Y era verano porque la sombra era gorda y ancha y se pisaba al caminar. Llevaba el babero de la escuela, el uniforme de rayas celestes y blancas y las trenzas muy menudas por culpa del pelo tan fino. Todo eso lo había visto mil veces al cerrar los ojos y nunca encontró una explicación a esta escena, a lo que pasó antes o después. Si escapaba de las cosas de ellos, de los otros, los grandes o si caminaba simplemente porque iba a hacer un recado.

Avanzaba sin moverse. Así se quedó el recuerdo. Una imagen menuda clavada a su sombra en la calle. Sin embargo el recuerdo desembocaba en la casa de la Paquita.

La casa de la Paquita era un sitio donde se estaba bien, donde ella era simplemente ella. No había otro sitio donde se pudiera ser ”ella” sin llevar la señal de lo que pensaban o sentían los adultos grabada, como la marca sobre el ganado estampada sobre la piel del animal inmovilizado, sin capacidad de resistencia.

La Paquita tenía una hermana jorobada y pequeña como una niña y un buen padre que ocupaba su silla y comía en silencio sin molestar a nadie. Su madre se había muerto cuando las dos eran muy niñas. Y la hermana, aún siendo tan poca cosa se ganó el respeto de todos porque se convirtió en madre de la Paquita y mantuvo a su padre limpio y bien comido.
  En la casa de la Paquita no había historias del pasado que ahogaran a los niños o les convirtieran en herederos de todo ese bagaje de miseria. Allí se sobrevivía con poco y la Pepa, la jorobada, cantaba como un ángel.

La casa era muy pequeña y los pocos muebles tenían un aspecto pardo y cochambroso, pero cuando se dejaba caer  la opaca cortina de tela alpujarreña el verano quedaba fuera, con su luz delatora de todo lo que vive y respira, y la penumbra era fresca y olía a jabón de caustica, de ese que las mujeres hacían con aceite viejo en grandes lebrillos. En l a planta alta solo había un cuarto con el suelo desigual sobre el que cojeaba un destartalado lavabo. La cama  era de hierro y el colchón estaba formado por una malla oxidada de hilos de metal. Sonaba como un cataclismo cuando se dejaban caer en la cama. Por eso la Paquita echaba la manta en el suelo y se tumbaba bocabajo.

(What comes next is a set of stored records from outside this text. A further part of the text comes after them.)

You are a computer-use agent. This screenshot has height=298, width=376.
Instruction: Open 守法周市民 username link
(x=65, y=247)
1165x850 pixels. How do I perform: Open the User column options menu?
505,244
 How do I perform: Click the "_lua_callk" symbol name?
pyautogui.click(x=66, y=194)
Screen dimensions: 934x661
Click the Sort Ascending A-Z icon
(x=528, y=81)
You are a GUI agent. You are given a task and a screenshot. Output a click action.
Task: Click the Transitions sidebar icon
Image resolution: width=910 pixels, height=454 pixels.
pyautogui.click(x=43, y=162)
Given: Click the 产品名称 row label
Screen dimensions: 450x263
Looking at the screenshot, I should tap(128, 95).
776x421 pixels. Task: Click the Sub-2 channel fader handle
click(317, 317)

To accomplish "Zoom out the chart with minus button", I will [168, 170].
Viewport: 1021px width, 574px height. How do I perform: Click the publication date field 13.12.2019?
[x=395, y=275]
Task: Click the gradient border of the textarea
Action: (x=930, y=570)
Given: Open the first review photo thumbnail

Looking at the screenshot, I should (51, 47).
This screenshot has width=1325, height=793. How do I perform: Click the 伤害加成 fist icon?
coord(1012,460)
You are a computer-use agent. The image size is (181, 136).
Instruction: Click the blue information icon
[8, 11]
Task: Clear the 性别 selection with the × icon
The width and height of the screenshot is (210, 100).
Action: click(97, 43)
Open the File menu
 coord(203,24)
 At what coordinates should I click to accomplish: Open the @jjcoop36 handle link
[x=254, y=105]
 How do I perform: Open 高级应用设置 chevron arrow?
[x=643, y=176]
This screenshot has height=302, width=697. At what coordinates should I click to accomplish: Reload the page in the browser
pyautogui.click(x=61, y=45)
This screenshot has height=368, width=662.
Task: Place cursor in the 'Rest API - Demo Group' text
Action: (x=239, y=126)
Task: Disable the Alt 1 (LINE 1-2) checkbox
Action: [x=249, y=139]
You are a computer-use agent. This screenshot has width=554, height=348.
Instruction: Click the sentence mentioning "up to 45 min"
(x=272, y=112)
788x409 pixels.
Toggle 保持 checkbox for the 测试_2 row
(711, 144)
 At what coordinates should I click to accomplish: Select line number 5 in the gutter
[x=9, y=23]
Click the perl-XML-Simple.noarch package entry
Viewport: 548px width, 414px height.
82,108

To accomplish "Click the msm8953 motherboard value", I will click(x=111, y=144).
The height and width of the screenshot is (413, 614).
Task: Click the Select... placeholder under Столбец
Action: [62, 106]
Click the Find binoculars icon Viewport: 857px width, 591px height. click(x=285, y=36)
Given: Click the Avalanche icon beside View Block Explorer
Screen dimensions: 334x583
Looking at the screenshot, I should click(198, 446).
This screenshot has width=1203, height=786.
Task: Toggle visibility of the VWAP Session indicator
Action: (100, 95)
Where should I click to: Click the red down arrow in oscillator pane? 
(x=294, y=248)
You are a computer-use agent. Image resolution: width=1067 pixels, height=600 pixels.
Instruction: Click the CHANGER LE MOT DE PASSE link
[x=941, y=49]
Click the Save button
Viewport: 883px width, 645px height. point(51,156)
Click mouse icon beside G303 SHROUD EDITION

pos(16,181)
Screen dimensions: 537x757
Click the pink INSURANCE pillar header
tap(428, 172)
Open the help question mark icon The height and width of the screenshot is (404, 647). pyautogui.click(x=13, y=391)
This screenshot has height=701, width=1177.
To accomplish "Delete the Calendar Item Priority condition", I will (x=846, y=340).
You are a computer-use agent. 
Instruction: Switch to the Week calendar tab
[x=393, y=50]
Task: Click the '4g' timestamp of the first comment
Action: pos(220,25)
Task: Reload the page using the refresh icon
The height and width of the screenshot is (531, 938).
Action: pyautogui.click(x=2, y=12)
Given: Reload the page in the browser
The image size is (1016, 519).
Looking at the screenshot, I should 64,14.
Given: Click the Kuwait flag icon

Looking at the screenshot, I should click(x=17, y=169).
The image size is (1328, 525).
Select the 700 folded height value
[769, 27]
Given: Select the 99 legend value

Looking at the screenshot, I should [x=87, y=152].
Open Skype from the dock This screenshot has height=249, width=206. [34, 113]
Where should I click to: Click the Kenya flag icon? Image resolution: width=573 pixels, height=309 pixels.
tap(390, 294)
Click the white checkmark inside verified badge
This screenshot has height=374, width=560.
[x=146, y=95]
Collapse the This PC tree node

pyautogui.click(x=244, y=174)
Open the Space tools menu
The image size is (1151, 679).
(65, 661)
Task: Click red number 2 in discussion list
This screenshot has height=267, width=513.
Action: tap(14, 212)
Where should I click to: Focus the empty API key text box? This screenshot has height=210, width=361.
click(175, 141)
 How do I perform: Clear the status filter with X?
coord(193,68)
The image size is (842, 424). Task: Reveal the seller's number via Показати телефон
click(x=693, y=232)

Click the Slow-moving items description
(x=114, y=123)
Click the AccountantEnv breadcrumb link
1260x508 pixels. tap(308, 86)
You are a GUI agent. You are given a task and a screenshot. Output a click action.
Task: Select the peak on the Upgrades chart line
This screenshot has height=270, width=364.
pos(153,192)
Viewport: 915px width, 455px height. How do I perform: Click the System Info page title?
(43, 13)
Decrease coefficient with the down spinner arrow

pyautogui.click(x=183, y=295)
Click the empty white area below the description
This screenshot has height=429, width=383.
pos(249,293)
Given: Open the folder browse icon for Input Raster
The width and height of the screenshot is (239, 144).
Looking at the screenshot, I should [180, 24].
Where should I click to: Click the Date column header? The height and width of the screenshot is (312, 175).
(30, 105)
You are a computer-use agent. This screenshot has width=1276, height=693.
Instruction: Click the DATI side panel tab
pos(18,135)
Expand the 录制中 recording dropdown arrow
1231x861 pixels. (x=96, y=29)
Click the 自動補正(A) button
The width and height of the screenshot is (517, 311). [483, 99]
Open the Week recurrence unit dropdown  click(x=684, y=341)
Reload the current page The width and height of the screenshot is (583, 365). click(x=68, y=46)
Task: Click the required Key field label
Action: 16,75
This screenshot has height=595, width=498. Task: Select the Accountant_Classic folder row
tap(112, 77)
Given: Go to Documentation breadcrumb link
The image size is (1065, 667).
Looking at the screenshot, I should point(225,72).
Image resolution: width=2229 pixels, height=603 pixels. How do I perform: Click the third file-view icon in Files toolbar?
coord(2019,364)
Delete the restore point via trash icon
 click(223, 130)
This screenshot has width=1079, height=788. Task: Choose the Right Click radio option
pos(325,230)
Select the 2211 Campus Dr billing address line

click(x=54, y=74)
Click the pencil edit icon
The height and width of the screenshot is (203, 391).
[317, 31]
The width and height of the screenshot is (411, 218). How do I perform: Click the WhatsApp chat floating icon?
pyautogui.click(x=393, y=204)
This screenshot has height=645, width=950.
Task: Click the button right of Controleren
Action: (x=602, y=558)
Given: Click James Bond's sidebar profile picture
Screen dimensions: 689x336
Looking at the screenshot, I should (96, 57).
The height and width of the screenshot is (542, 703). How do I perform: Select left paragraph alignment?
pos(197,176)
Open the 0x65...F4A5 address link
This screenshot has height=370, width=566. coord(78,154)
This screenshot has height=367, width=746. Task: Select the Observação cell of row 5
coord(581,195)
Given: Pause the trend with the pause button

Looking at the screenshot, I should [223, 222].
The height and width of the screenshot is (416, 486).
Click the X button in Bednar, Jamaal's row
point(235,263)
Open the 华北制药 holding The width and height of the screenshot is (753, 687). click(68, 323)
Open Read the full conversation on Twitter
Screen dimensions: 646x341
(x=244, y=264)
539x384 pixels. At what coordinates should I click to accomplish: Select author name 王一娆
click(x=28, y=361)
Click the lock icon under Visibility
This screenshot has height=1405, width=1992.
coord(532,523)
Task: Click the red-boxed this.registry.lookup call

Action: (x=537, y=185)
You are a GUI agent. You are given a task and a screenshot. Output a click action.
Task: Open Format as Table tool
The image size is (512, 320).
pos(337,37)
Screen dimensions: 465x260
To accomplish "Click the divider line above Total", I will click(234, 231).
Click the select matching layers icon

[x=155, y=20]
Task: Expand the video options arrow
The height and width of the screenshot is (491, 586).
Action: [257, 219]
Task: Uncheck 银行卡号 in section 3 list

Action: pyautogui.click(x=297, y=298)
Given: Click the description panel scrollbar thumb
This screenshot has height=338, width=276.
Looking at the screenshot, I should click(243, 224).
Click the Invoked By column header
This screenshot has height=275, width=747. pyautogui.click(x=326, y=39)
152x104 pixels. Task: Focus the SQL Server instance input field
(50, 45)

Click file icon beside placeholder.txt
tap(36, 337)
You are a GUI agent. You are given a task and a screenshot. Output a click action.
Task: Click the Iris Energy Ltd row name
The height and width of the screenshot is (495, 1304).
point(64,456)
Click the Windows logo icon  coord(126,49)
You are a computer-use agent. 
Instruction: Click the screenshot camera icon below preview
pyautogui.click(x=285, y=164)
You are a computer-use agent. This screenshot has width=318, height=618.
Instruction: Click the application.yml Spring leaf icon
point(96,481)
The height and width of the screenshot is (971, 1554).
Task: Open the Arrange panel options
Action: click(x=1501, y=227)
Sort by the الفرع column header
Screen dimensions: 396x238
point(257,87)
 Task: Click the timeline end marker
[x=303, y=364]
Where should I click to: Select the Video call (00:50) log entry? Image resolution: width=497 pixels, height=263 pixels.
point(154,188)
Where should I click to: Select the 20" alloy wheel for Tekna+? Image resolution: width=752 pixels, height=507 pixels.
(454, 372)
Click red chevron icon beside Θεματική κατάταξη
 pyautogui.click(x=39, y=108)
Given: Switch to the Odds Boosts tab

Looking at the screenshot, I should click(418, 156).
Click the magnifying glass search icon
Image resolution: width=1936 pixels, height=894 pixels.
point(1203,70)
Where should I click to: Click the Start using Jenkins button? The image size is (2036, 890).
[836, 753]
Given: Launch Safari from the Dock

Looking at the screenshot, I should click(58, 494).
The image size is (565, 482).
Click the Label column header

Ella sabía lo que tenía que hacer. Cogía el peine de la repisa del lavabo, le deshacía las largas y tupidas trenzas, trenzas de pelo vasto y duro tan diferentes a sus escuálidos latiguillos,  y la peinaba y la repeinaba hasta que se quedaba profundamente dormida, como un cachorro.

El recuerdo de la niña que subía la calle bajo un sol de fuego, clavada para siempre en la estampa oscura de su sombra, de ese día exacto, sin nombre ni lugar en el calendario, acababa ahí, en el sueño manso de la Paquita y continuaba  afuera, donde había casas grandes y luchas por pedazos de tierra y donde las mujeres debía oir ver y callar. Callar lo bueno de adentro, y escupir lo malo. Eso era lo que rodeaba a la frágil sombra que se negaba a moverse.